Раздирая поводьями губы своего жеребца, нарком развернулся, пустился наметом вслед за Ивановым. Догнал секретаря уже на окраине, поехал рядом. Наклонившись, негромко ожесточенно доложил:
– Этот отказался сдать оружие! Такого в три шеи гнать из партии!
Иванов, не поворачиваясь, отрубил:
– Насчет партийности капитана мы как-нибудь сами решим. А вам советую с бандитизмом и воровством оперативнее решать.
Глава 5
Тусклый предзакатный свет из давно немытого окна падал на руку, плетью лежавшую на вытертом покрывале. Синие взбухшие вены оплетали кулак. Ушахов поднес его к лицу. Разжал пальцы. На тыльной стороне шелушилась дубленая непогодами кожа, траурно темнели кромки под ногтями.

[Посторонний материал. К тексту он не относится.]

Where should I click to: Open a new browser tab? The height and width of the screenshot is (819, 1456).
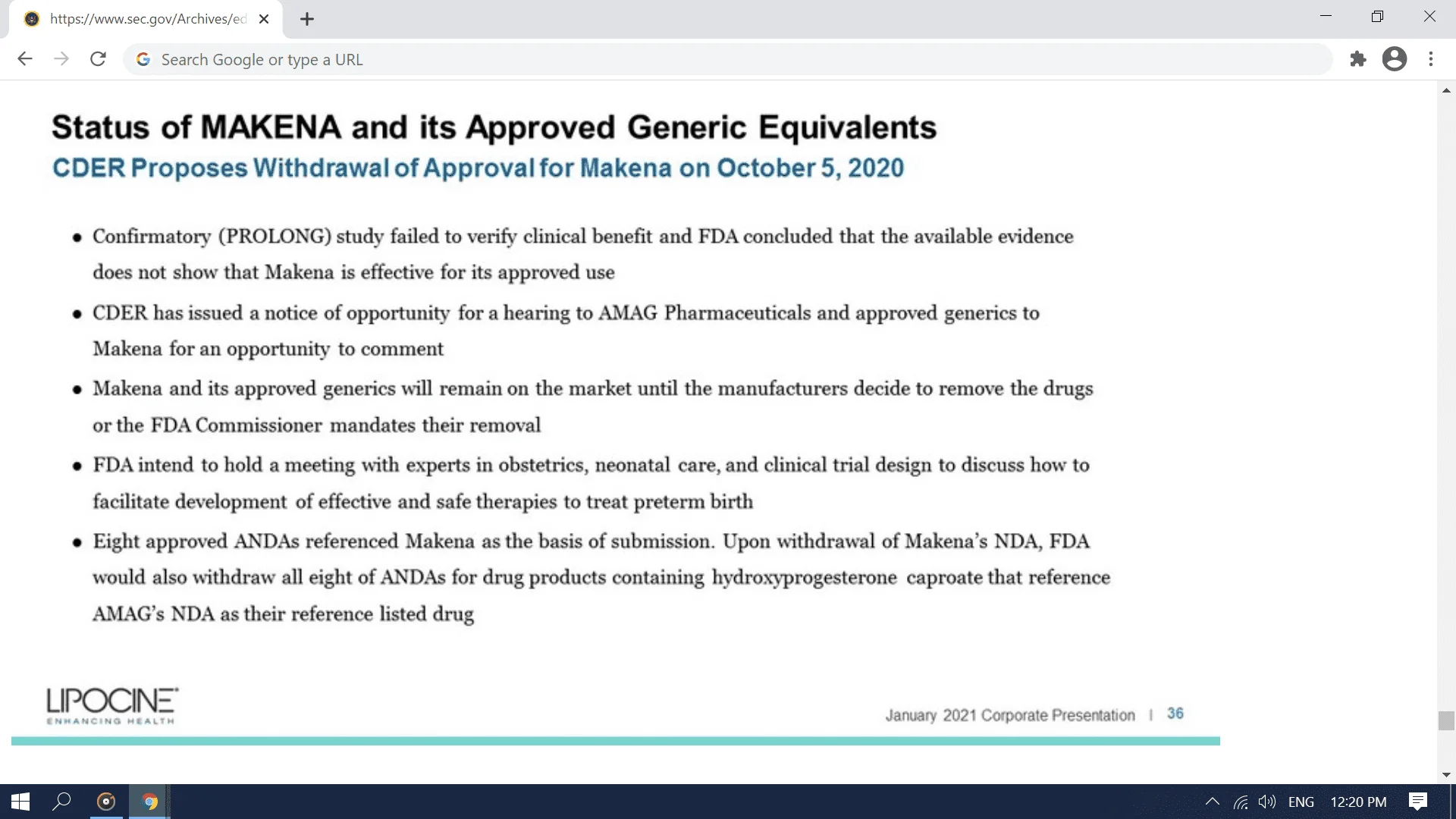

Взгляд скользнул дальше, цепляясь за корку хлеба на столе, груду немытых тарелок, ворох грязного белья в углу. Мадина, жена старшего брата, изредка помогавшая одолевать нахраписто наползающий быт, не появлялась вторую неделю. Горе у них. Абу лежит с ампутированной рукой где-то под Тулой в госпитале. Письмо получили. Отвоевался. Племяш Руслан насмерть вцепился гусеницами своей машины в глинозем под Жиздрой, комбат, гроза немецких танков. Они нужны Мадине, армии, Чечне, их ждут, о них тоскуют.